The median disposable income - the amount of money available for spending after direct taxes - rose for the poorest fifth of households by 5.1 percent, compared with a drop of 1.9 percent for the richest fifth, the Office for National Statistics said.

That continued a trend of falling income from employment for the richest Britons, with rising wages and employment for the poorest, the ONS said.

Overall household disposable income rose to a median 26,332 pounds in the 12 months to last March, up 564 pounds from 2014/15.

But much of this increase was driven by retired households, who have benefited from rising private pension income, as well as generous state pension increases that lawmakers have criticised as unsustainable.

Disposable incomes for retired households are now 13 percent higher than they were before the financial crisis. But for working-age households, they are down 1.2 percent, underscoring the drop in living standards facing Prime Minister Theresa May.
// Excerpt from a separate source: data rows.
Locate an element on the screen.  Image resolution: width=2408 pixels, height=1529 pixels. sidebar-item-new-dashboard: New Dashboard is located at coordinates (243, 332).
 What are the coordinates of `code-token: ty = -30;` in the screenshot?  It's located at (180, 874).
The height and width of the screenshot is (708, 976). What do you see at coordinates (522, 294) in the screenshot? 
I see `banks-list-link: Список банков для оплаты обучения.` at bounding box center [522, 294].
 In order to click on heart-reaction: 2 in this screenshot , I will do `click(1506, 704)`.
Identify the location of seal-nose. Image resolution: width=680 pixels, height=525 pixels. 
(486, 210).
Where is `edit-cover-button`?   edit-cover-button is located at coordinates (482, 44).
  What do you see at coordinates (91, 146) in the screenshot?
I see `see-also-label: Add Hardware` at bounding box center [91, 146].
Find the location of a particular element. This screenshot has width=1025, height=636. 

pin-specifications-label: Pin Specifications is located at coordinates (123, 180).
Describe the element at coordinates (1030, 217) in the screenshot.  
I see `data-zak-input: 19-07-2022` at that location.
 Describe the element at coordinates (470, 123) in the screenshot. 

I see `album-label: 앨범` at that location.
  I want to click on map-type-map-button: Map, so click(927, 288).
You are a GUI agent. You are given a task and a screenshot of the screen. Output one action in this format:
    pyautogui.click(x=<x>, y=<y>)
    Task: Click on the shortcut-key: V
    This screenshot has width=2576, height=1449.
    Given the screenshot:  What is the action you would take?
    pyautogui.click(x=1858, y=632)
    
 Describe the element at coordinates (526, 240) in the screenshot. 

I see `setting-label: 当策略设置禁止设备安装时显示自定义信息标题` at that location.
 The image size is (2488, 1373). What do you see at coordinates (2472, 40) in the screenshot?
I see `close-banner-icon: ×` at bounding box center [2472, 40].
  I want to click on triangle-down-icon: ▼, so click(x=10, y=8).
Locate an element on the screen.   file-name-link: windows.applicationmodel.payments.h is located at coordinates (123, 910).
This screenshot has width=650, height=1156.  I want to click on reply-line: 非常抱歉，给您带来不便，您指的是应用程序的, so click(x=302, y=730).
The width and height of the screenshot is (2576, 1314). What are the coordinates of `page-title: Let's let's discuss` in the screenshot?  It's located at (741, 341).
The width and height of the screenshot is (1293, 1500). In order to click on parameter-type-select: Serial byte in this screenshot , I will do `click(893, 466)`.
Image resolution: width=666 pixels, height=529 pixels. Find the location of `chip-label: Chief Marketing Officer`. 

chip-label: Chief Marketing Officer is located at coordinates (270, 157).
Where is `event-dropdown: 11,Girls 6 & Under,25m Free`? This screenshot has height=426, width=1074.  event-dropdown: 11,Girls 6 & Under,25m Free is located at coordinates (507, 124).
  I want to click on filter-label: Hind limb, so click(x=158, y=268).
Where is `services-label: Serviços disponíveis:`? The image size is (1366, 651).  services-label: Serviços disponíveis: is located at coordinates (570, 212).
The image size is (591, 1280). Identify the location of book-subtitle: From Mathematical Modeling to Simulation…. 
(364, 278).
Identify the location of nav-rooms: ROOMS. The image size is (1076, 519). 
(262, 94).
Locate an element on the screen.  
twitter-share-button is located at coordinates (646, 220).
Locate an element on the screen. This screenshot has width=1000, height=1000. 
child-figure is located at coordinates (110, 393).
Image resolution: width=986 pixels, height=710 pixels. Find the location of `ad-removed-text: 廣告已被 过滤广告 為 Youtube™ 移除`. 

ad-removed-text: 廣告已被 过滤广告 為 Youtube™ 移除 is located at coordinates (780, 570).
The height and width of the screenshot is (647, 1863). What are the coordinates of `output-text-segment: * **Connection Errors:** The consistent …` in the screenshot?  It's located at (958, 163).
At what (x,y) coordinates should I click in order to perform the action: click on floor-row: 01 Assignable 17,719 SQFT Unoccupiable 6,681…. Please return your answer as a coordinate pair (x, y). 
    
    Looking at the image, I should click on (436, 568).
May vowed to help "just about managing" families when she took office in July, after years of depressed wage growth helped to fuel populist anger that culminated in the vote to leave the European Union.

"Household incomes are above their pre-downturn peak overall, but not everyone is better off," said Claudia Wells, head of household income and expenditure analysis at the ONS.

Disposable incomes for middle-income working age households increased by only 1.2 percent in 2015-16.

Britain's finance ministry said in a statement it was helping working families by raising the threshold at which Britons start paying income tax and increasing the minimum wage.

Britain's labour market strengthened in 2015-16, with employment rising to record levels and wage growth recovering to its highest since the financial crisis.

This year looks likely to be tougher. The pound's 15 percent drop since June's Brexit vote is already causing higher inflation, which looks set to eat into the spending power of households.

"With employment plateauing, productivity growth refusing to budge and inflation rising, the risk is that this mini boom won't continue," said Matt Whittaker, chief economist at the Resolution Foundation.

A survey published on Tuesday by the Recruitment and Employment Confederation showed starting salaries for permanent staff rose at the slowest pace in five months, in line with a declining trend over the last year.